Brazilian mining and steel company CSN anticipates domestic demand will keep steel prices steady in 2025, with the possibility of an upward trend in the coming months.
Sales to the agricultural machinery and automotive industries are expected to continue rising, while civil construction sales could improve as Brazil's rainy season concludes.
Executive director Luis Fernando Martinez noted that demand remains strong but emphasized that the company will restrain price increases to sustain profitability. CSN's steel prices rose by 5 percent in the first quarter compared to the previous year, driven by a 7 percent increase in demand.
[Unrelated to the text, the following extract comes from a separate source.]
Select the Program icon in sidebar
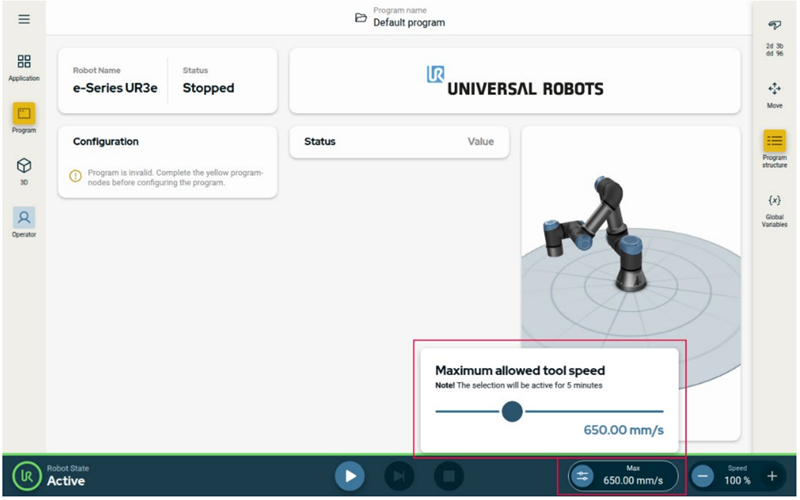The image size is (800, 500). click(24, 117)
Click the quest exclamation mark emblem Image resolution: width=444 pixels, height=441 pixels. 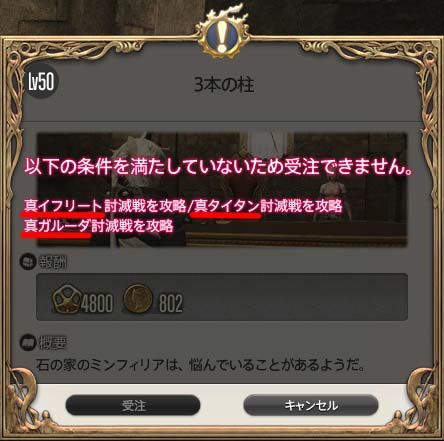coord(223,36)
Steel prices hit a two-year high, reaching R5,252 ($928) per metric tonne, up from R5,008 per tonne a year earlier. Despite growing consumption, CSN cited increased competition from imports as a limiting factor. Brazil’s import penetration in the steel market reached 27 percent in the quarter, surpassing CSN’s domestic market share. Martinez called the situation "unsustainable."
While Brazil introduced a 25 percent tariff on 11 Chinese steel products in June 2024, the company considers the policy inefficient. The tariff is set to expire by the end of May, but prices are expected to remain stable.
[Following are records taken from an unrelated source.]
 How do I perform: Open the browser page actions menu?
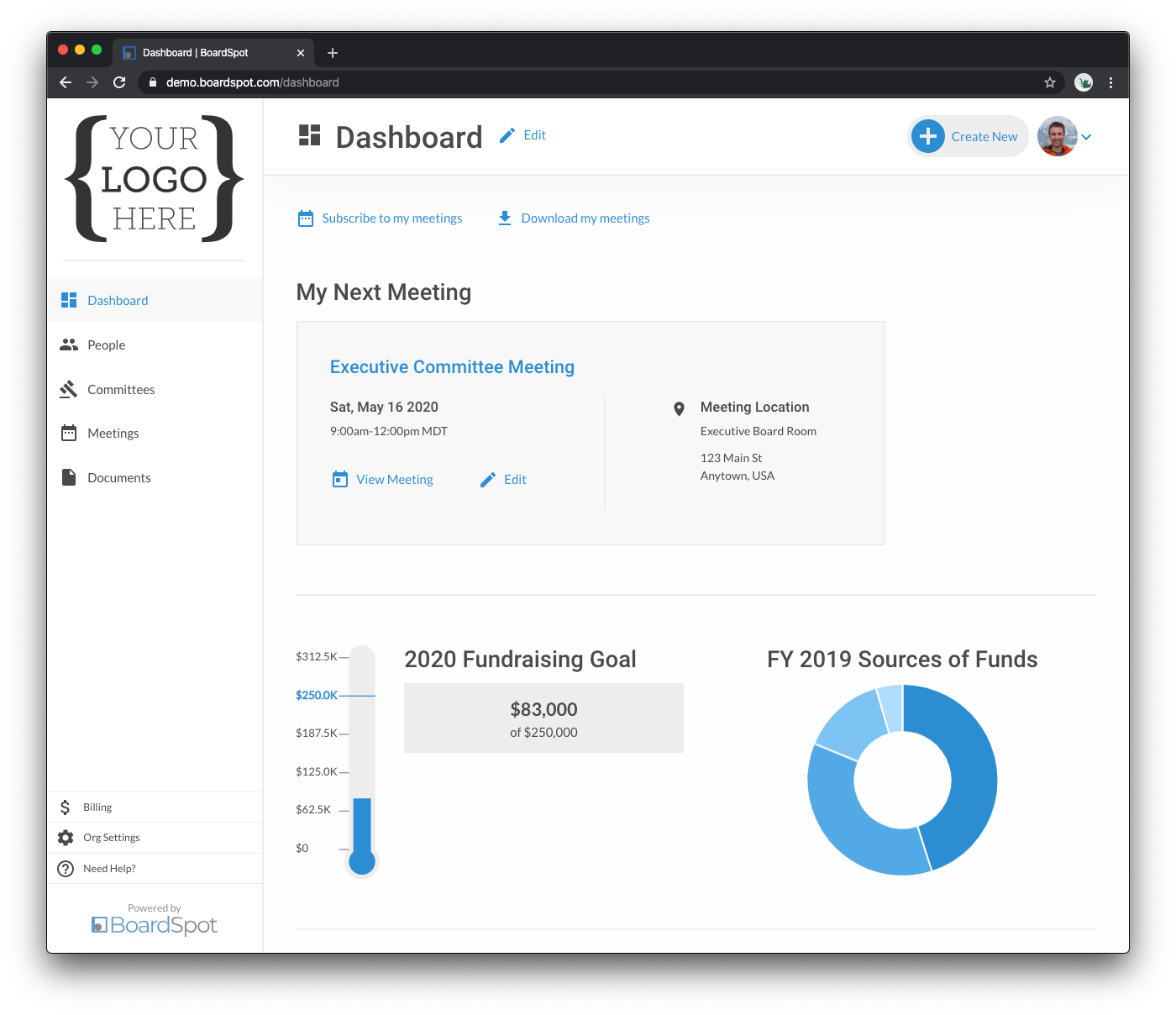(x=1110, y=82)
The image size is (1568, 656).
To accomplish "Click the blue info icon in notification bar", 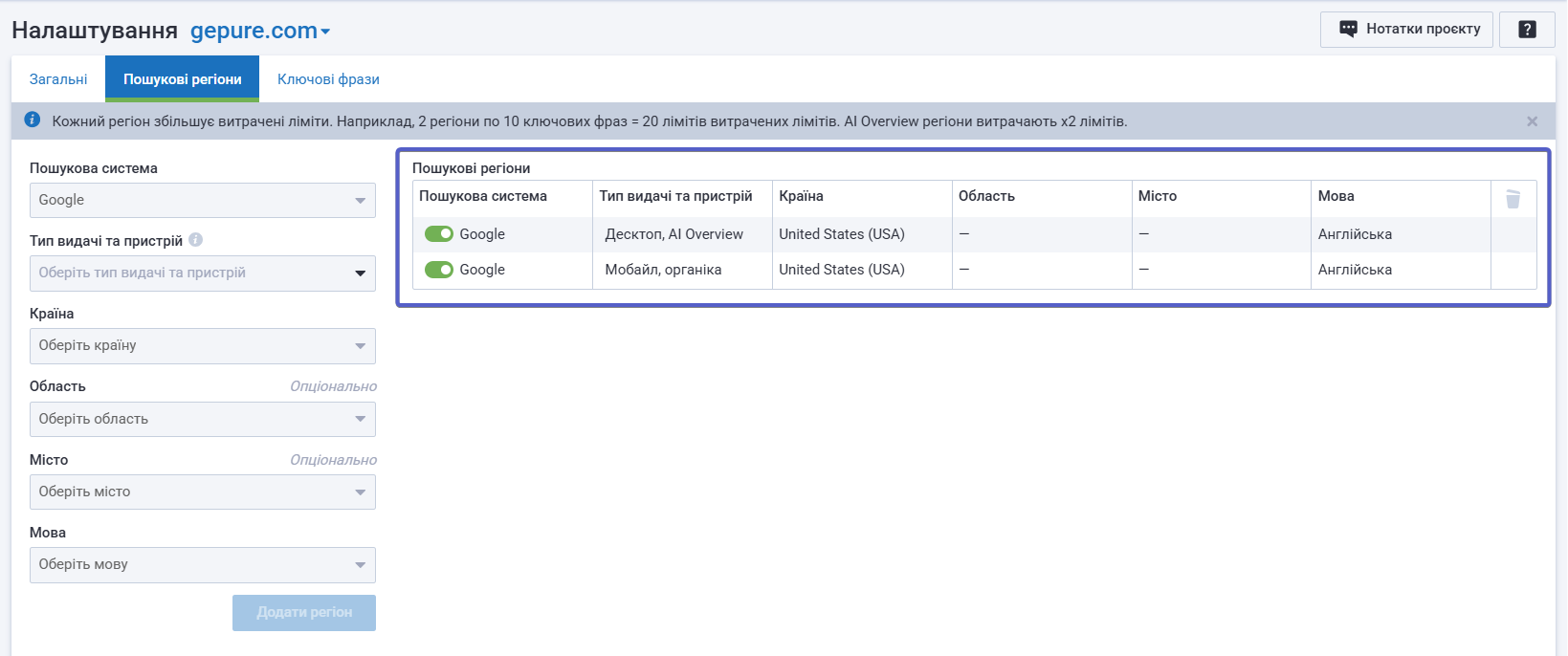I will tap(33, 120).
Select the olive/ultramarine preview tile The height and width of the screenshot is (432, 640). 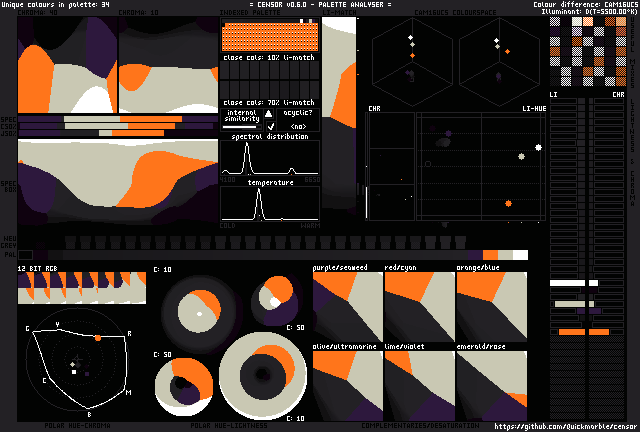click(347, 386)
CSN recorded a first-quarter shipment volume of 1.14 million tonnes, a 5 percent increase from the previous year, with domestic market sales growing by 8 percent. Slab production fell by 16 percent to 812,000 tonnes due to a January stoppage at Blast Furnace 2 in Rio de Janeiro, which is expected to remain under maintenance for at least three more months.
Flat-rolled steel output dropped by 11 percent to 775,000 tonnes, while long steel production rose by 12 percent to 58,000 tonnes. CSN reported a first-quarter loss of R732 million, a 53 percent increase from the R480 million loss recorded a year earlier.